### WORK INSTRUCTION
Reproduce verbatim all of the data given below, but do not carry over the images.

### RECORD SET

***

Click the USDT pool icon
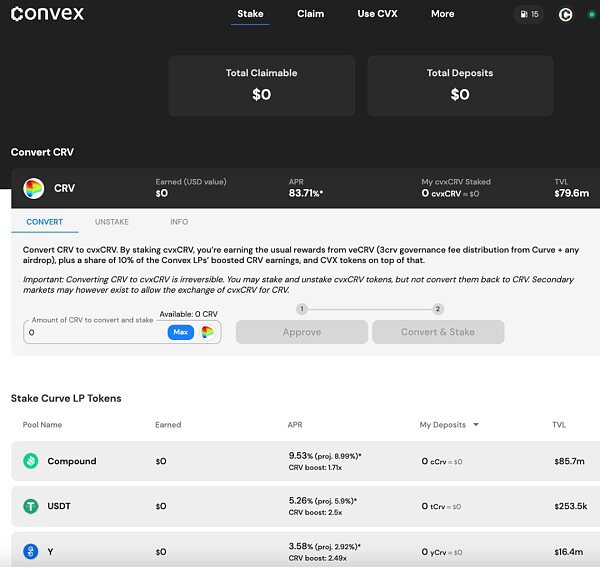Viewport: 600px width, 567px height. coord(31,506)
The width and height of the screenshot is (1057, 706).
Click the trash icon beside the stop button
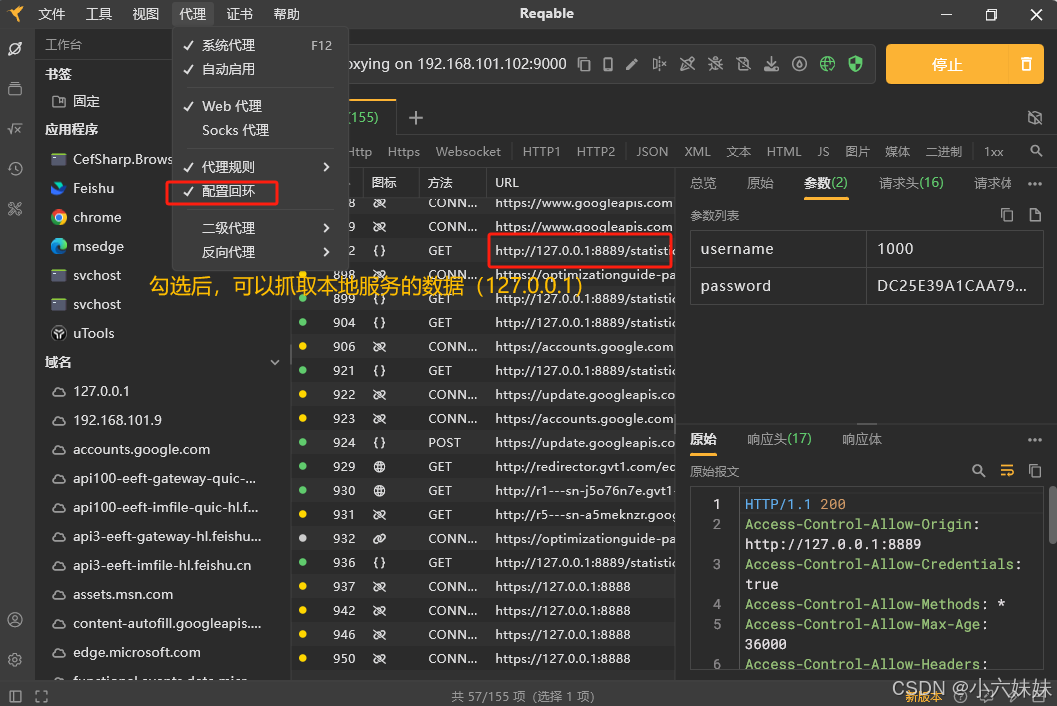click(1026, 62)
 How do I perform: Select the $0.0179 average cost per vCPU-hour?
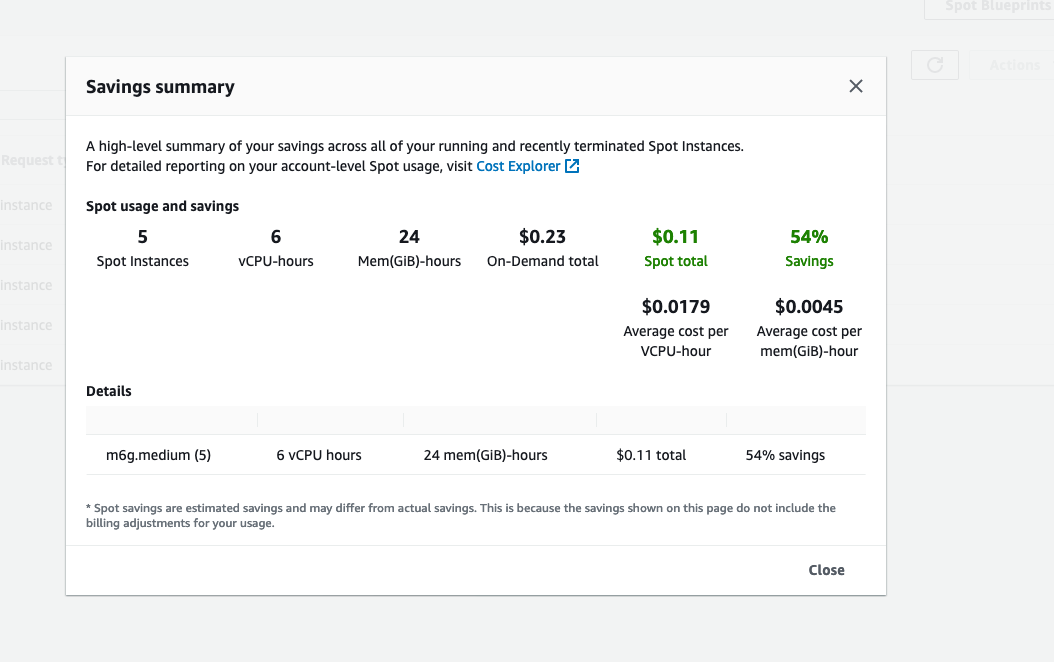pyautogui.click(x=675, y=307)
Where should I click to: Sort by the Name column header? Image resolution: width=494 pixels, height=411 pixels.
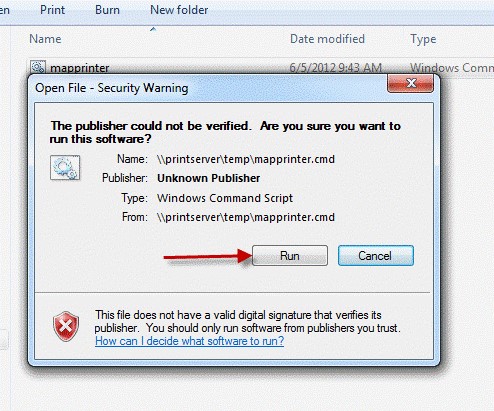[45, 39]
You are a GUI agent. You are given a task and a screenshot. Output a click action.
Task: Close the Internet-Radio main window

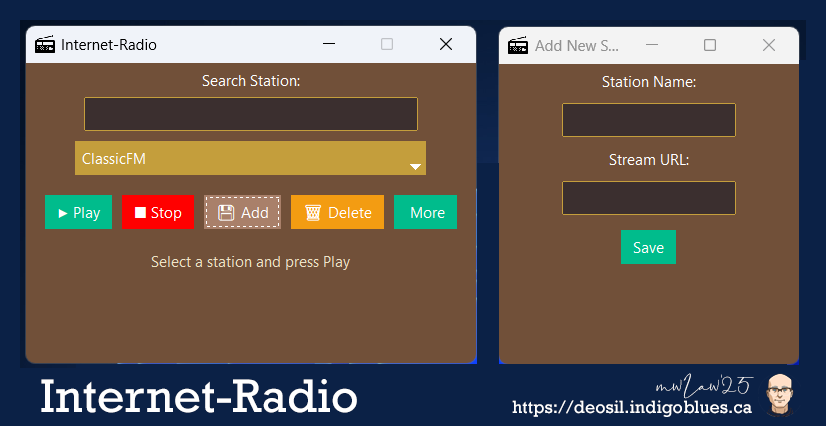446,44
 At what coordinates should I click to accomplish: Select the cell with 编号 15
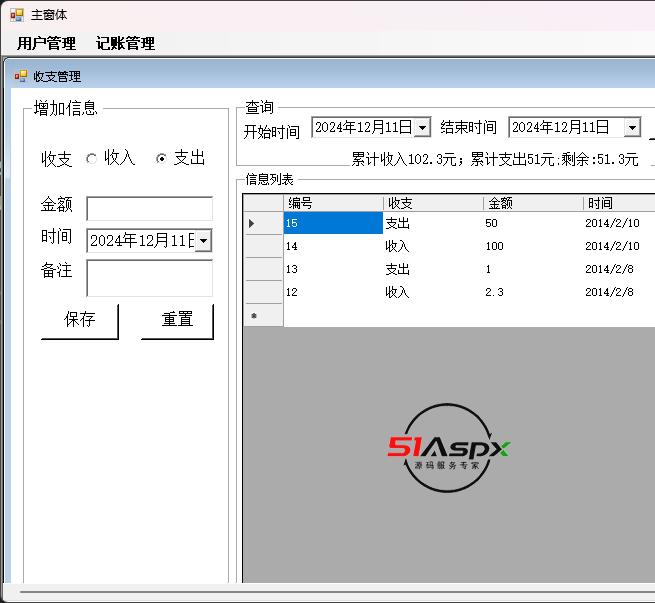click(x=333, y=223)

***

### SOLUTION TO THIS PROBLEM
Click the USDT pool icon
Viewport: 600px width, 567px height. coord(31,506)
The width and height of the screenshot is (1057, 706).
Click the trash icon beside the stop button
click(1026, 62)
 How do I perform: Select the $0.0179 average cost per vCPU-hour?
pyautogui.click(x=675, y=307)
Where should I click to: Sort by the Name column header? Image resolution: width=494 pixels, height=411 pixels.
[45, 39]
You are a GUI agent. You are given a task and a screenshot. Output a click action.
Task: Close the Internet-Radio main window

446,44
 At what coordinates should I click to accomplish: Select the cell with 编号 15
click(x=333, y=223)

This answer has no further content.